»»
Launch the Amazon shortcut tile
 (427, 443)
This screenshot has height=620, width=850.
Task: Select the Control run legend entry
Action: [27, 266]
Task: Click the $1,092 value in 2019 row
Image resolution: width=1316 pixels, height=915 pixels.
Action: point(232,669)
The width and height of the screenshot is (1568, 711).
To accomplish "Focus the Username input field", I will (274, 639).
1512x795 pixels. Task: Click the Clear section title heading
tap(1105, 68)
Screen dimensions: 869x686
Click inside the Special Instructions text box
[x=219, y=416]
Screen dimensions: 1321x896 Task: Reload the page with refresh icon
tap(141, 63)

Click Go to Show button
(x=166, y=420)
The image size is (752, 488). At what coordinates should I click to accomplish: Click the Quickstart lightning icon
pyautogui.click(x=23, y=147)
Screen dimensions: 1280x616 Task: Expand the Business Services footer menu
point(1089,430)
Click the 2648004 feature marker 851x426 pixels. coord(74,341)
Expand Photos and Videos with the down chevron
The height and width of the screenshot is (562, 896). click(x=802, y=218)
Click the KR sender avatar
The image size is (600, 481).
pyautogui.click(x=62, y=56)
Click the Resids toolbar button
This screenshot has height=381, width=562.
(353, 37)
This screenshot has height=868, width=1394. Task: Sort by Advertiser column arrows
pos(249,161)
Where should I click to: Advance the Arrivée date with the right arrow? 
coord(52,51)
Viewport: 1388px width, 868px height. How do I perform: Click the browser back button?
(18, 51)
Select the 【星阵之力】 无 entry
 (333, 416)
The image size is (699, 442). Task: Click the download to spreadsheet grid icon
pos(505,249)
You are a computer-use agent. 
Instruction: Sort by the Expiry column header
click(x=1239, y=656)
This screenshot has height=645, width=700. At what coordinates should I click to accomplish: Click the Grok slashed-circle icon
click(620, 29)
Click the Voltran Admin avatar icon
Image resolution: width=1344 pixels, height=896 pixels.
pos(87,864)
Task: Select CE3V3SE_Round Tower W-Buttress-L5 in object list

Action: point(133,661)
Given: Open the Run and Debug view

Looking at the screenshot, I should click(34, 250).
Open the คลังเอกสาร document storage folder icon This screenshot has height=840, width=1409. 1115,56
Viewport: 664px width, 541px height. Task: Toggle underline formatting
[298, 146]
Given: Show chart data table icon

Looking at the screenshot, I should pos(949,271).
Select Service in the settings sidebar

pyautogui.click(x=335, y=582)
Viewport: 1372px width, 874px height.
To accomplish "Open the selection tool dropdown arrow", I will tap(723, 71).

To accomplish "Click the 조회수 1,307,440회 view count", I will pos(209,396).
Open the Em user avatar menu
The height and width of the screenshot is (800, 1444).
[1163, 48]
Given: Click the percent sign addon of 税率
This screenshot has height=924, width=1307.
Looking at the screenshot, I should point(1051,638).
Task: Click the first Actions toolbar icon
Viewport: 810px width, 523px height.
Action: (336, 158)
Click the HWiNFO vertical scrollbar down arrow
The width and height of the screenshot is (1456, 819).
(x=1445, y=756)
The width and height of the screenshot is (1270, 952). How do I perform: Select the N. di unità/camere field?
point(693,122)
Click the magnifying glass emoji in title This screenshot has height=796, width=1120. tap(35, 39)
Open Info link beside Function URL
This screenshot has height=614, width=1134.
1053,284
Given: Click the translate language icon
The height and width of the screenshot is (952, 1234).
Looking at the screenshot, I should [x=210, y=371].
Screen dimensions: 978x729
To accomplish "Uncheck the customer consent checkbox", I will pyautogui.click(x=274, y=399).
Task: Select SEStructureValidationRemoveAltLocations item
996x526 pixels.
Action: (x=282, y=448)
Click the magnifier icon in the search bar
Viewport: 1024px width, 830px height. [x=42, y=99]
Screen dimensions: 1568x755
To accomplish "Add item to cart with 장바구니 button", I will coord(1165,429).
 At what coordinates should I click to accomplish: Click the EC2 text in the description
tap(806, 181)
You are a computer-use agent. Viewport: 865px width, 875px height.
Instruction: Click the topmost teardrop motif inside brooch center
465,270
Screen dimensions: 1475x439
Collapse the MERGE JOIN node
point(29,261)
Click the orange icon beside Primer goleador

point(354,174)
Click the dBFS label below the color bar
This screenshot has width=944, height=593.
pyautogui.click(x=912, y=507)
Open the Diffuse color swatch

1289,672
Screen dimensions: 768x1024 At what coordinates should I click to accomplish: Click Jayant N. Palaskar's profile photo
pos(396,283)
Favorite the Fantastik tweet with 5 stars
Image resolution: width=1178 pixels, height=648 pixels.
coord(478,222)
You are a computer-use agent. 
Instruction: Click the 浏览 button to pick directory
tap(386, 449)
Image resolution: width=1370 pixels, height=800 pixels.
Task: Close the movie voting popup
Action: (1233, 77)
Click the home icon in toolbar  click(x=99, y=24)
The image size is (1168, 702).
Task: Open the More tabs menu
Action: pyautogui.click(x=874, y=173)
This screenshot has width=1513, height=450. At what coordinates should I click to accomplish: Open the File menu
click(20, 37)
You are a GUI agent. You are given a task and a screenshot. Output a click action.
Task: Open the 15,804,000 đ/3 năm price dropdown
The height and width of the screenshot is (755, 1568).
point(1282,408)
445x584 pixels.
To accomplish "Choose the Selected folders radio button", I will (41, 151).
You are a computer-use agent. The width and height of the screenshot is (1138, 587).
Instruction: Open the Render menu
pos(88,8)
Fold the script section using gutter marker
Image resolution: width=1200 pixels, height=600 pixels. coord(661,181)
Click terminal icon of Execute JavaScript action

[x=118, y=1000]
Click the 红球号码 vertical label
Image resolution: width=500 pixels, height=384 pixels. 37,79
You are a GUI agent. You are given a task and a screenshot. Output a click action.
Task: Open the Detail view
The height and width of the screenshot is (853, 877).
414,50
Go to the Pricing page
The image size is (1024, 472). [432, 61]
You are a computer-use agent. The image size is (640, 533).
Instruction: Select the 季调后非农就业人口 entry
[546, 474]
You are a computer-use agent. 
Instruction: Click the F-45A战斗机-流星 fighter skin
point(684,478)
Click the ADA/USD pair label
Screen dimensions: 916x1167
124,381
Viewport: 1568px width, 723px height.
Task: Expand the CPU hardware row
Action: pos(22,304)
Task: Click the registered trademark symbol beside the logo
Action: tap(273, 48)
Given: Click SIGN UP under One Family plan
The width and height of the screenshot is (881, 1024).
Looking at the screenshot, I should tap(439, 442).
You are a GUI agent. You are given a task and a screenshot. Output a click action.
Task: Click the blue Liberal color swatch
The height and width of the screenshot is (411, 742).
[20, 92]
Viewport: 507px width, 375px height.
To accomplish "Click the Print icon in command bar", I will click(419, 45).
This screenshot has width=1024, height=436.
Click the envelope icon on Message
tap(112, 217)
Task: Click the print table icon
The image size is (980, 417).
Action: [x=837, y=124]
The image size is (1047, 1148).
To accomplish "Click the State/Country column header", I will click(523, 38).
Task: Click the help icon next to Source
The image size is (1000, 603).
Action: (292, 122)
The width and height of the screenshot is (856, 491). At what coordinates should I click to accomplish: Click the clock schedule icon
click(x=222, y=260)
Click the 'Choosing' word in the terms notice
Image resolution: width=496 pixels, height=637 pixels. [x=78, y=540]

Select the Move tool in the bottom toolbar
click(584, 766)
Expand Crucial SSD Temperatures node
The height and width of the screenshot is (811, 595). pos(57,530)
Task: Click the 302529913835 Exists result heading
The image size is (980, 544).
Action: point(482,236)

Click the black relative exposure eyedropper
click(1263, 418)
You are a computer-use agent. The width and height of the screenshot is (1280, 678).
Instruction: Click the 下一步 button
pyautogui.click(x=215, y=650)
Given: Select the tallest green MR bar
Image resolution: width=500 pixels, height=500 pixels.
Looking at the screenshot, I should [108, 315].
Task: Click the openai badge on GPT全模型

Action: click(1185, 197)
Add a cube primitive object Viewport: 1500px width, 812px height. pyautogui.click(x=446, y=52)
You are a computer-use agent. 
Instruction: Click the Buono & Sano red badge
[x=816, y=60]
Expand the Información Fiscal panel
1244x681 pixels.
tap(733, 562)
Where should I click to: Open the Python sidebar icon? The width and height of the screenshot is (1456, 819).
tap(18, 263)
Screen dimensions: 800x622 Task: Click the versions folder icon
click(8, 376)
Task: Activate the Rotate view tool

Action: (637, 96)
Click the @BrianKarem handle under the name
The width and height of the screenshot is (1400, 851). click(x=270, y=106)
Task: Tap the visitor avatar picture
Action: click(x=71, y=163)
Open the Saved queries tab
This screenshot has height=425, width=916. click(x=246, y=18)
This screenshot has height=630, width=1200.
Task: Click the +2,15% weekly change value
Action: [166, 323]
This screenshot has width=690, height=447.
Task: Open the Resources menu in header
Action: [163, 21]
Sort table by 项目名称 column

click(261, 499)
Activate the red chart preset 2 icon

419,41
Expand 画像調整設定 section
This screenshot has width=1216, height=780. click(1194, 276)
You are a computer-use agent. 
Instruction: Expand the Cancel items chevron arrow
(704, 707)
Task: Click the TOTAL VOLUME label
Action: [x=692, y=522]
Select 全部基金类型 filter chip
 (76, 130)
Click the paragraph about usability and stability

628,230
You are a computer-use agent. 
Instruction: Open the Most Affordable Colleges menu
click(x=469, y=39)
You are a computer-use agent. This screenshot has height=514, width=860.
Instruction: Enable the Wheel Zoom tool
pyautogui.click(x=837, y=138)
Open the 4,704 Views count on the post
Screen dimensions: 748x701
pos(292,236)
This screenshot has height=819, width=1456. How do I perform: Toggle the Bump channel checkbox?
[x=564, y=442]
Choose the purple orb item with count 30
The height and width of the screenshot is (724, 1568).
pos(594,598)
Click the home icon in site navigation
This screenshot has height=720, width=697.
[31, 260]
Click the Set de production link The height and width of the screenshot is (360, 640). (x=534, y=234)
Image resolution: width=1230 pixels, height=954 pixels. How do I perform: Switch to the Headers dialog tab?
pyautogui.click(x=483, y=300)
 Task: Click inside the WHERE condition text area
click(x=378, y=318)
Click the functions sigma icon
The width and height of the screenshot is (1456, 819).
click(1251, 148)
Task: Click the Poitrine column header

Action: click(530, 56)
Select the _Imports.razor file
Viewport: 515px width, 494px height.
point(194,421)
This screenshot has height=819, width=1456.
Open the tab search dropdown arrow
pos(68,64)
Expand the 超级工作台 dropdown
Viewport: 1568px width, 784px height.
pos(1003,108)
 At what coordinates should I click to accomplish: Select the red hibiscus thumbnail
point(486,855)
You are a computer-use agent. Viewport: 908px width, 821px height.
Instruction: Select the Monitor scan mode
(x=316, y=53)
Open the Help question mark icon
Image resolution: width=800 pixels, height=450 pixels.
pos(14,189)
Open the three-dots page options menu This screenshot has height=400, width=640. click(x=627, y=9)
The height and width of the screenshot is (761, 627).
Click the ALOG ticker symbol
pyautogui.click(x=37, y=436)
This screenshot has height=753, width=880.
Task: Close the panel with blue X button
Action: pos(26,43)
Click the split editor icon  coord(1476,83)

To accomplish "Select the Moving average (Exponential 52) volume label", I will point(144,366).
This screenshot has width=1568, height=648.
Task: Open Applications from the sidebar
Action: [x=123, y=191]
««
Requirements:
Rewrite the entries from the start through the line containing "click(620, 29)", inclusive, changing "Special Instructions" to "Delivery Notes" and leaving everything else as it is.

The response:
Launch the Amazon shortcut tile
 (427, 443)
This screenshot has height=620, width=850.
Task: Select the Control run legend entry
Action: [27, 266]
Task: Click the $1,092 value in 2019 row
Image resolution: width=1316 pixels, height=915 pixels.
Action: point(232,669)
The width and height of the screenshot is (1568, 711).
To accomplish "Focus the Username input field", I will (274, 639).
1512x795 pixels. Task: Click the Clear section title heading
tap(1105, 68)
Screen dimensions: 869x686
Click inside the Delivery Notes text box
[x=219, y=416]
Screen dimensions: 1321x896 Task: Reload the page with refresh icon
tap(141, 63)

Click Go to Show button
(x=166, y=420)
The image size is (752, 488). At what coordinates should I click to accomplish: Click the Quickstart lightning icon
pyautogui.click(x=23, y=147)
Screen dimensions: 1280x616 Task: Expand the Business Services footer menu
point(1089,430)
Click the 2648004 feature marker 851x426 pixels. coord(74,341)
Expand Photos and Videos with the down chevron
The height and width of the screenshot is (562, 896). click(x=802, y=218)
Click the KR sender avatar
The image size is (600, 481).
pyautogui.click(x=62, y=56)
Click the Resids toolbar button
This screenshot has height=381, width=562.
(353, 37)
This screenshot has height=868, width=1394. Task: Sort by Advertiser column arrows
pos(249,161)
Where should I click to: Advance the Arrivée date with the right arrow? 
coord(52,51)
Viewport: 1388px width, 868px height. How do I perform: Click the browser back button?
(18, 51)
Select the 【星阵之力】 无 entry
 (333, 416)
The image size is (699, 442). Task: Click the download to spreadsheet grid icon
pos(505,249)
You are a computer-use agent. 
Instruction: Sort by the Expiry column header
click(x=1239, y=656)
This screenshot has height=645, width=700. At what coordinates should I click to accomplish: Click the Grok slashed-circle icon
click(620, 29)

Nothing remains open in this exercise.